On return to the state hospital on HD 114, the clozapine dose was decreased to 100 mg/d, which he was maintained on for several weeks. A new steady-state level on HD 132 showed clozapine and norclozapine of 108 mcg/L and 47 mcg/L, respectively (C/D 1.08), with repeat levels on HD 139 indicating 75 mcg/L and 36 mcg/L, respectively (C/D 0.75). The decision was made to increase the dose to 200 mg/d on HD 147. The patient continued to do well on 200 mg/d and remained psychiatrically stable until discharge. The C/D ratios ranged from 0.92 to 1.52 with an average of 1.18.

The metabolism of clozapine can be impacted by numerous factors. It is well known that acute infection can lead to increased clozapine levels, namely, through 2 potential mechanisms: reduced expression of CYP1A2 due to increased inflammatory cytokines, and increase in the acute phase protein, α-1 acid glycoprotein (AGP).10,17-19  Clozapine is 95% protein-bound in the plasma and predominantly to this protein.18  Therefore, an increase in AGP will lead to increased binding capacity of clozapine and an increase in total measured clozapine concentration (protein-bound and free). However, the concentration of unbound drug, which exerts the pharmacologic effects, would not be expected to increase. This may help explain why many cases of elevated clozapine levels during an acute infection do not display symptoms of toxicity, or only minor symptoms in relation to the degree of increase.3,4,19 

There are several methods of indirectly measuring the metabolic activity of clozapine. Previous reports3,6,7,11,15  of clozapine toxicity with acute infection demonstrate significant increases in both C/D and C/N ratios, which were not shown in this case. As expected, our patient's C/N was slightly higher during a period of acute infection, indicating decreased metabolism, but the degree of change was relatively small (Table and Figure). On the other hand, our patient's C/D dramatically increased with infection. The variations in C/D, but not C/N, may suggest a mechanism other than CYP1A2 inhibition in the presented case. Unfortunately, no other labs were measured that would allow a better understanding of the mechanism in this case.
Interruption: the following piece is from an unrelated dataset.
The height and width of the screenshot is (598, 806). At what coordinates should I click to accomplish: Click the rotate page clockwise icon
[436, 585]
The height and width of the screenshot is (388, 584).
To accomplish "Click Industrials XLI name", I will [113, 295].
What is particularly interesting about the presented case is that a routine elevated clozapine level is what led to further evaluation and eventual diagnosis of acute pneumonia, requiring a 5-day admission to the acute care hospital and treatment with intravenous antibiotics. This appears to be the first published report of a toxic clozapine level being the first indication of severe, acute infection. Last, another unique feature of this case is that the initial clozapine level was drawn during an exacerbation of the patient's COPD, but there was no indication of decreased clozapine metabolism at that time. Since the effects on clozapine metabolism and drug concentration are mediated by inflammatory cytokines, we would anticipate similar alterations during a COPD exacerbation requiring treatment. It is possible that the 3-day course of oral corticosteroid inhibited inflammatory cytokines that would normally increase clozapine levels. Unfortunately, other labs including C-reactive protein and AGP levels were not measured, preventing any further analysis.
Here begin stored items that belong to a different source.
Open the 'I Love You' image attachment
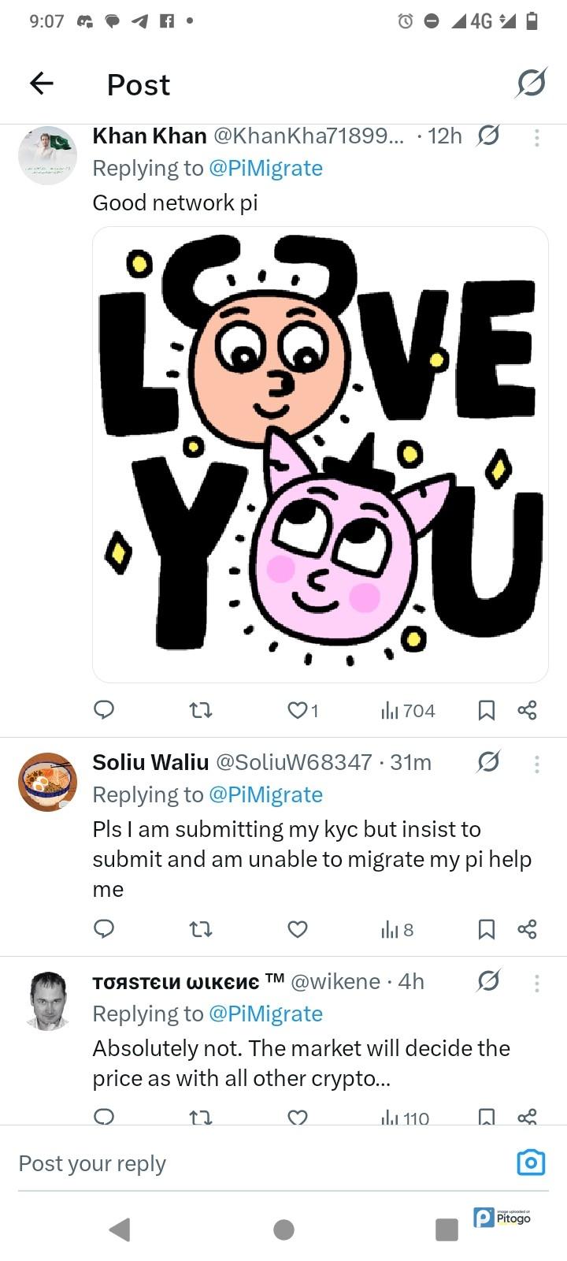This screenshot has width=567, height=1261. tap(321, 455)
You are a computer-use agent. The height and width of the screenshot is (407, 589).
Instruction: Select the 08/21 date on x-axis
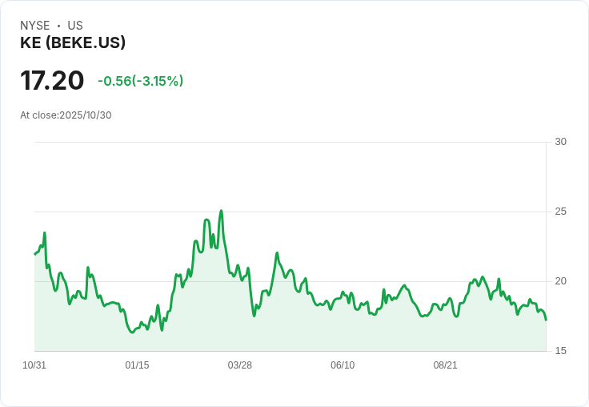(x=445, y=365)
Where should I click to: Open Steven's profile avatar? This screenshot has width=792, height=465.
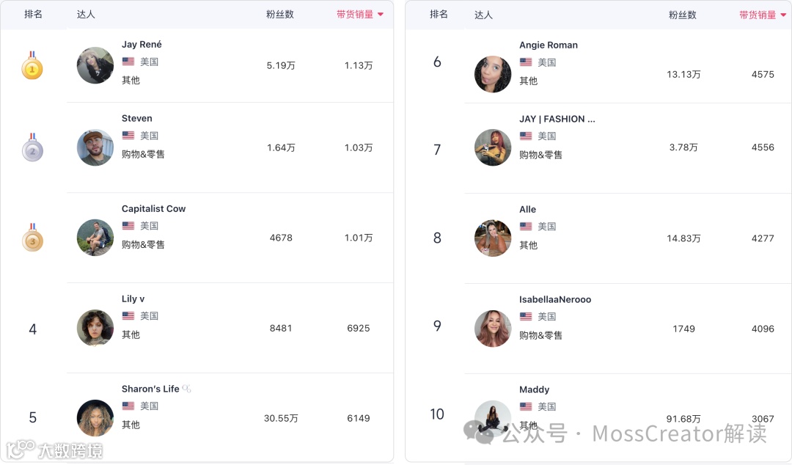95,147
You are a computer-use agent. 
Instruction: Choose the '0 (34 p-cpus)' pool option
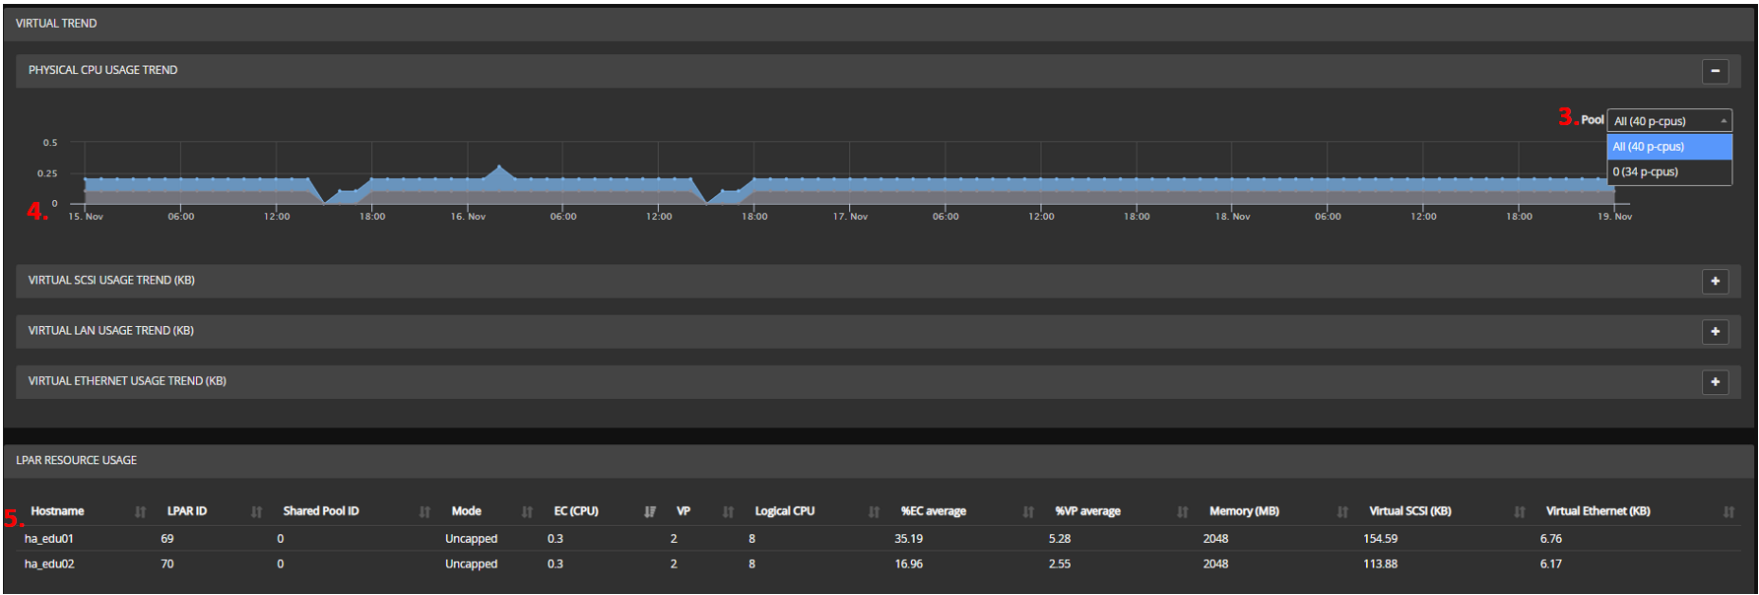(x=1668, y=171)
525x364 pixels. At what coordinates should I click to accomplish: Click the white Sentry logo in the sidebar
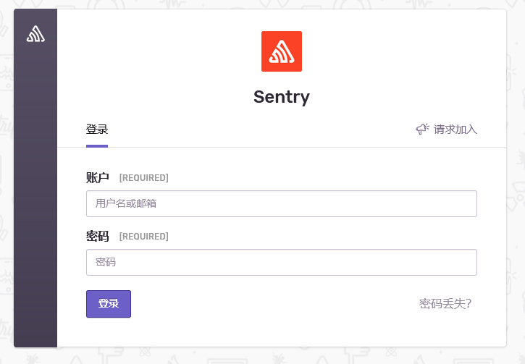[35, 34]
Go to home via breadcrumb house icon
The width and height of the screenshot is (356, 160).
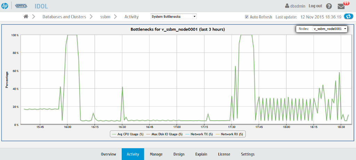tap(26, 17)
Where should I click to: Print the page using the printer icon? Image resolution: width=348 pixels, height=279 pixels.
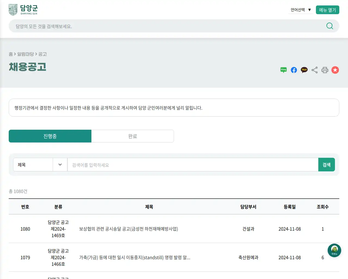[325, 70]

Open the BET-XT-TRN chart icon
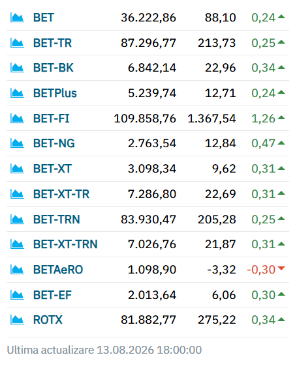pos(17,244)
In conclusion, acute infection and illness can lead to significantly increased clozapine levels and presumed toxicity, but symptoms of toxicity may be minimal or absent. An unexpectedly elevated clozapine level should prompt further evaluation, particularly for acute infection. Further research is needed to elucidate the exact mechanism of the interaction as well as determine which patients and/or types of infections are at greatest risk.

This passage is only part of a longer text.